We demonstrated previously that the upward directionality of a GC was most improved by applying a structurally detuned “ARC” having an excessive number of high-index layers [10,11]. A paper by Narasimha and Yablonovitch suggested a similar coating but did not provide details [12]. In this article, we demonstrate that the detuned ARC is, actually, an anti-phase reflection coating (APRC) cancelling the light wave that would otherwise propagate downward from the grating. In the following section, we first numerically demonstrate the high directionality of GCs having APRCs and then investigate several GC models to clarify the effect of the APRCs semi-analytically and quantitatively.
2. Numerical demonstration of GC having APRC
We used the two-dimensional finite-difference time-domain (2D-FDTD) method to numerically simulate a GC consisting of a core layer, a high-index layer over it, and a buffer layer between them, all embedded between over and under claddings. The high-index layer in the GC plays the role of a reflector layer, and the reflector layer and the buffer layer composes an APRC. No base substrate like in an SOI wafer was placed beneath the under cladding. The refractive index of the core layer ncore was set to 3.505, representing Si. That of the high-index layer nhigh was set to 8.490. The refractive indices of the claddings and the buffer layer were both set to 1.447, representing SiO2. The depth d and pitch Λ of the grating grooves were respectively 50 and 505 nm, and the groove width w was 303 nm. The length of the grating region was 25 μm. The thickness of the core layer tcore was 200 nm, which was determined by the formula tcore = λ0/(2ncore cosϕSi) + ζ, where λ0 is a wavelength in a vacuum, ϕSi is the tilt angle of the light propagating inside the core layer measured from the thickness direction, and ζ is a correction term reflecting the effect of the grating depth [10]. The thickness of the high-index layer thigh was set to 39 nm, determined by thigh = λ0/(4nhigh cosϕSi), and that of the buffer layer tbuffer was 432 nm, determined by tbuffer = λ0/(2nSiO2 cosϕSiO2) – d/2. Figure 1(a) shows a calculated contour map of the electric field propagating around the GC when a transverse electric (TE) field of light at a wavelength of 1310 nm was input from the left and propagated to the right along the core layer. It can be seen in Fig. 1(a) that almost all of the electric field is emitted upward except at the starting position of the grating region. Around the starting position, clear scattering toward particularly the downward direction can be observed. It can also be seen that electric field between the core layer and the high-index layer is more intense than the field emitted upward.
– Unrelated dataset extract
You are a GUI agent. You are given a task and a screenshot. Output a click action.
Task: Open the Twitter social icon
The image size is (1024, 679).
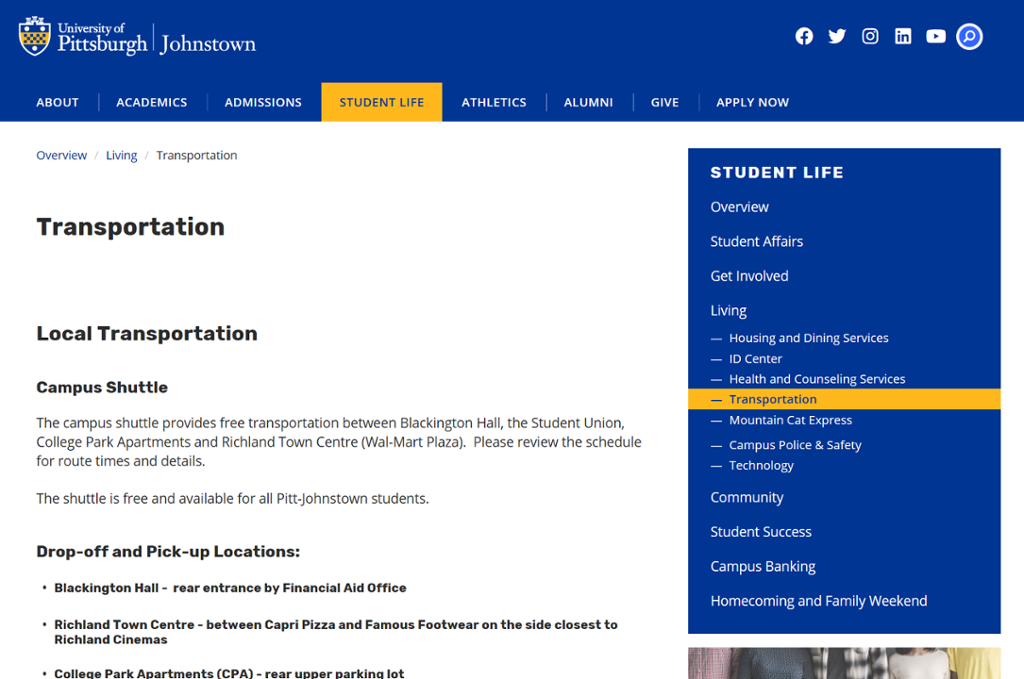pyautogui.click(x=837, y=37)
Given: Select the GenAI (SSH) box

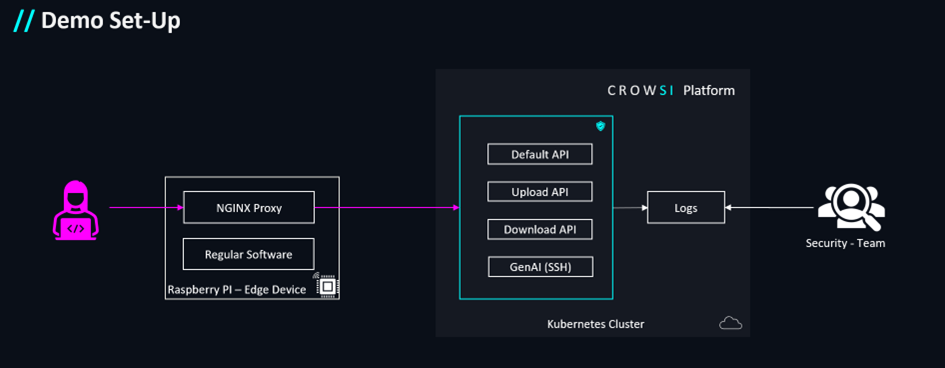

Fig. 1 Contour maps of electric field calculated for GCs with APRCs including (a) single high-index layer and (b) Si/SiO2/Si layers. Field is normalized between –1 (blue) and 1 (red).
The GC structure shown in Fig. 1(a) is one of the simplest among those having APRCs, and is, thus, suitable to be observed for characteristic field caused by the APRC. Since one may mind the unrealistic refractive index of 8.490, we also show in Fig. 1(b) a contour map of electric field calculated for another GC in which the reflector of the single high index layer in the APRC in Fig. 1(a) has been replaced with multiple layers of existing dielectrics. Specifically, the layers and their thicknesses are Si at 93 nm, SiO2 at 114 nm, and Si at 93 nm from the bottom. Figures 1(a) and 1(b) were calculated at the same elapsed simulation times. It can be found that the field shown in Fig. 1(b) is identical to that in Fig. 1(a) except for inside the Si/SiO2/Si layers. As a matter of fact, we chose the refractive index of 8.490 to produce such the same distributions of field between Figs. 1(a) and 1(b). Further discussion on the APRC designs will be provided in Subsection 3.3.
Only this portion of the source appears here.